▶ **EXERCISE PROMPT**
Recast the data below as a JSON list of strings, with one string for each line and no blank lines.

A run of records
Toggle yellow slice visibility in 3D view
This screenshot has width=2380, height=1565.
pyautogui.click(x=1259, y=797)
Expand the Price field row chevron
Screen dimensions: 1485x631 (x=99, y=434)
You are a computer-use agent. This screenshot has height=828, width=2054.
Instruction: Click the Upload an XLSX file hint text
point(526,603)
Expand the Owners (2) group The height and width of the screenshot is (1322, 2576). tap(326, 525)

▶ **FULL RESPONSE**
[
  "Toggle yellow slice visibility in 3D view",
  "This screenshot has width=2380, height=1565.",
  "pyautogui.click(x=1259, y=797)",
  "Expand the Price field row chevron",
  "Screen dimensions: 1485x631 (x=99, y=434)",
  "You are a computer-use agent. This screenshot has height=828, width=2054.",
  "Instruction: Click the Upload an XLSX file hint text",
  "point(526,603)",
  "Expand the Owners (2) group The height and width of the screenshot is (1322, 2576). tap(326, 525)"
]